PROBLEM TO SOLVE: Only one stretch of the data should be retyped: the lines from the line containing "The width and height of the screenshot is (555, 411)." through the line containing "Task: Expand the Ether currency dropdown". Keep pictures out of it.

START LISTED RECORDS

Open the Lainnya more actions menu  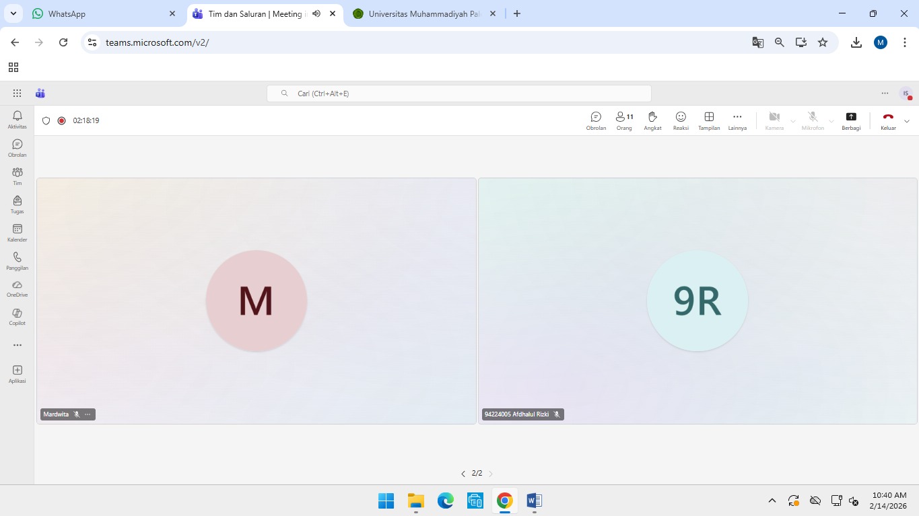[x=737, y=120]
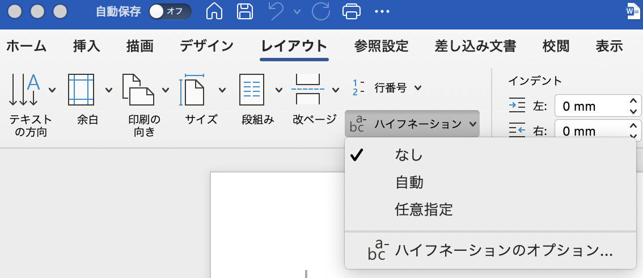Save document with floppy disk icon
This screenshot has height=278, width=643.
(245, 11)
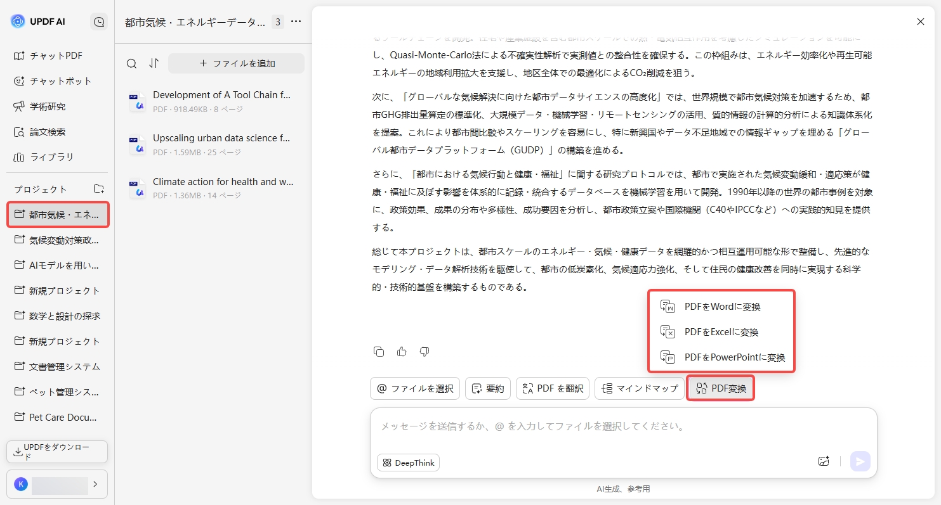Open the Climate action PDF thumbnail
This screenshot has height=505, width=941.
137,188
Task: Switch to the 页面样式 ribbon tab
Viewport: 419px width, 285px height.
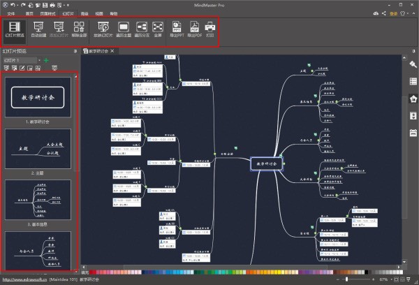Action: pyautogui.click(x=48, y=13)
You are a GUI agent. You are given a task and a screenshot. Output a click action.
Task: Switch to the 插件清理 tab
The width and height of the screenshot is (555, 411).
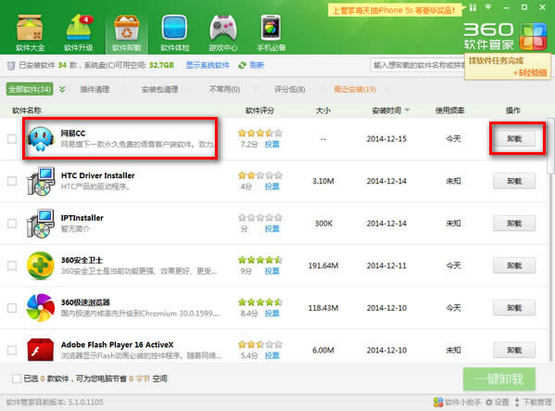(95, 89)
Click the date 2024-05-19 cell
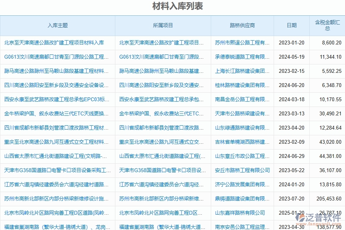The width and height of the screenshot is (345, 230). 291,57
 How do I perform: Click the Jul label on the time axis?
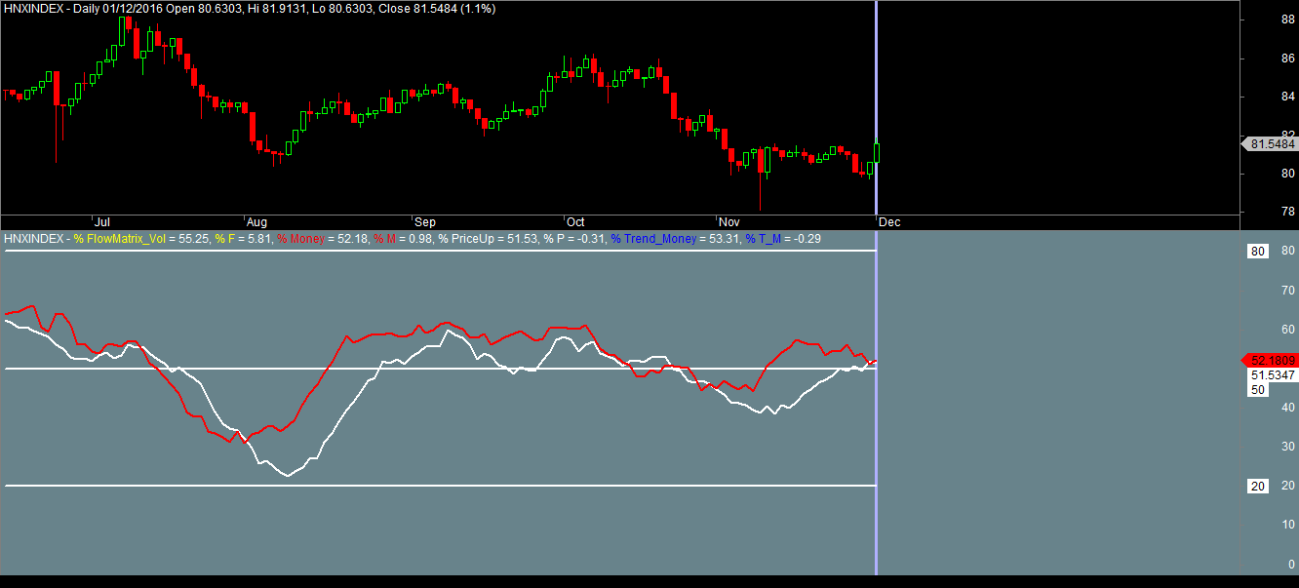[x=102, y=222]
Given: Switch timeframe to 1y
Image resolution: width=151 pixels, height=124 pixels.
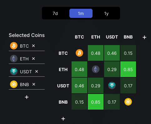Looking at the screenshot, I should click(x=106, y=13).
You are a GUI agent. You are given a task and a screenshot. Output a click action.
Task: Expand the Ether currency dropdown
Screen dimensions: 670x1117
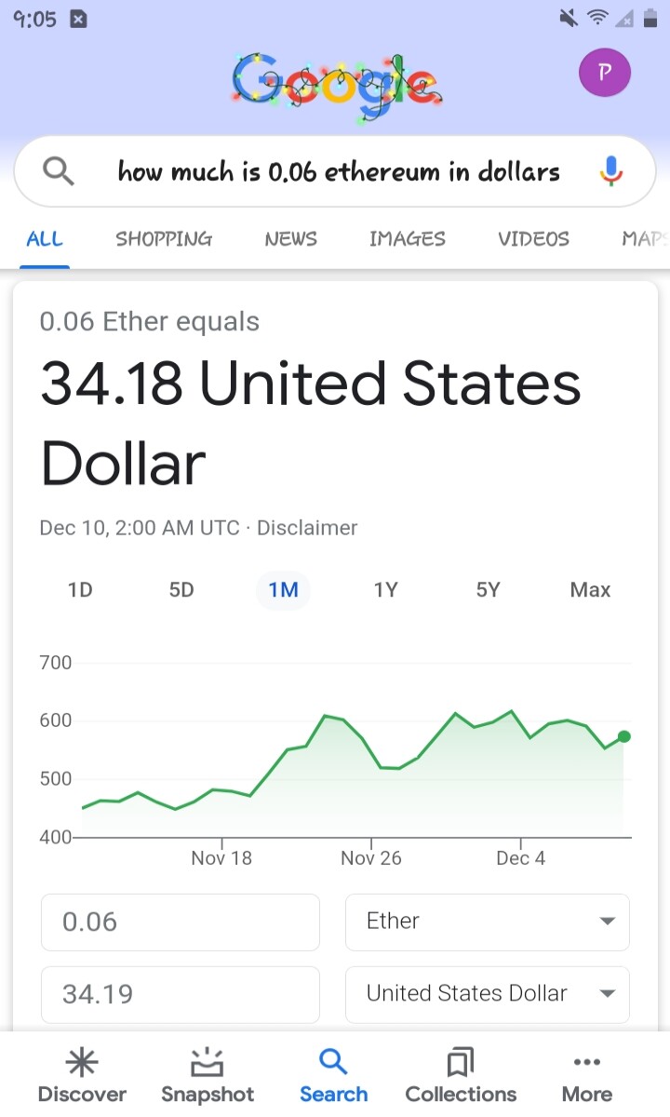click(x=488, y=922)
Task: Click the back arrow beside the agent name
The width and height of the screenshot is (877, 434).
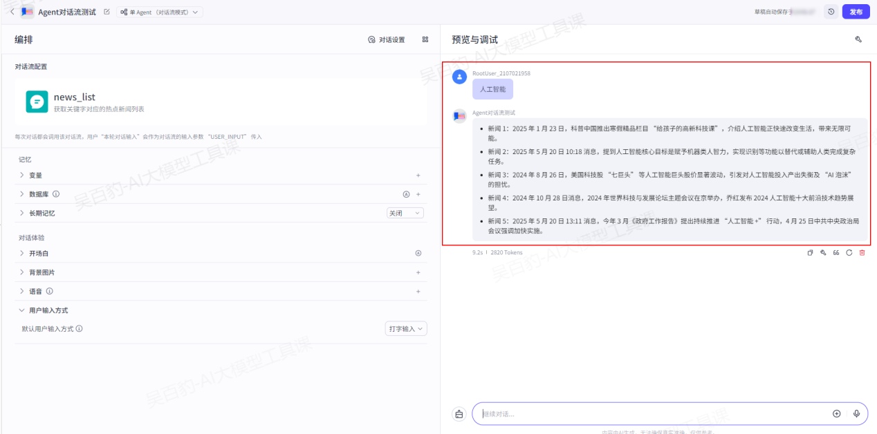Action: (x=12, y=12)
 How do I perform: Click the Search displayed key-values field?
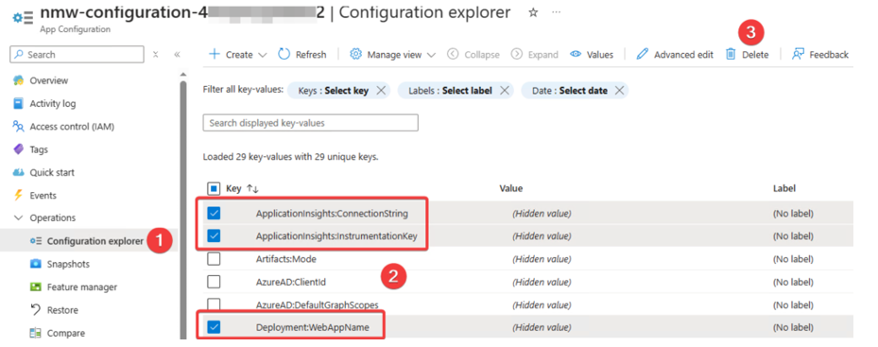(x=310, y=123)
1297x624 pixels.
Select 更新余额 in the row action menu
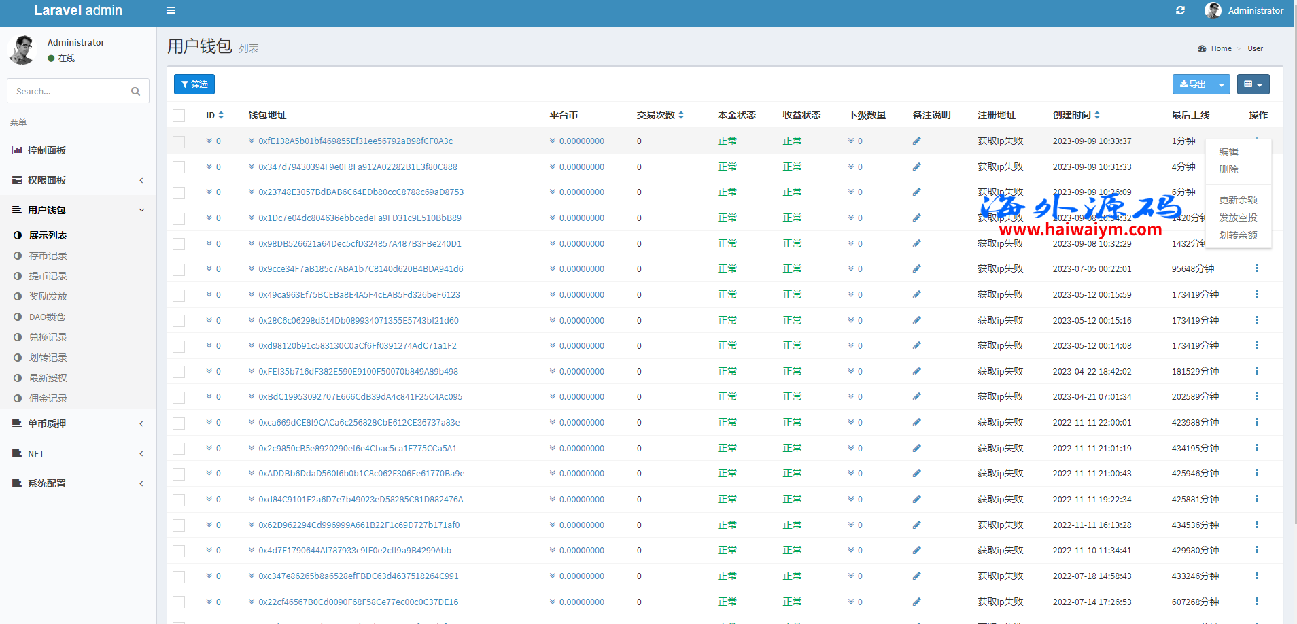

END LISTED RECORDS

RESULT OF THE EXERCISE:
The width and height of the screenshot is (555, 411).
(95, 89)
Click the date 2024-05-19 cell
The width and height of the screenshot is (345, 230). 291,57
 How do I perform: Click the Jul label on the time axis?
[x=102, y=222]
Given: Switch timeframe to 1y
Image resolution: width=151 pixels, height=124 pixels.
Looking at the screenshot, I should click(x=106, y=13).
You are a GUI agent. You are given a task and a screenshot. Output a click action.
Task: Expand the Ether currency dropdown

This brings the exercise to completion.